(Collected data)

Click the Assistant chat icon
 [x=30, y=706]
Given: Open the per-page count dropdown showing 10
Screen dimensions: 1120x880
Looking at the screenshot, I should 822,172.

- **EXERCISE INSTRUCTIONS**: The required result is an exact repeat of the records above from the line containing "Given: Open the" to their final line.

- **RESULT OF THIS TASK**:
Given: Open the per-page count dropdown showing 10
Screen dimensions: 1120x880
Looking at the screenshot, I should 822,172.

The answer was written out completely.